*What is asked:* Output the following material line for line, with no changes.

*Dataset:*
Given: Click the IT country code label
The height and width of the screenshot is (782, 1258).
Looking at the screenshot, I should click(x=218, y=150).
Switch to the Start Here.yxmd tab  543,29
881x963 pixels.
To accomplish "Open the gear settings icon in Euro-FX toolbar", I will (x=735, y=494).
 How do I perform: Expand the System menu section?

*Task solution:*
Given: Click the IT country code label
The height and width of the screenshot is (782, 1258).
Looking at the screenshot, I should click(x=218, y=150).
Switch to the Start Here.yxmd tab  543,29
881x963 pixels.
To accomplish "Open the gear settings icon in Euro-FX toolbar", I will (x=735, y=494).
 How do I perform: Expand the System menu section?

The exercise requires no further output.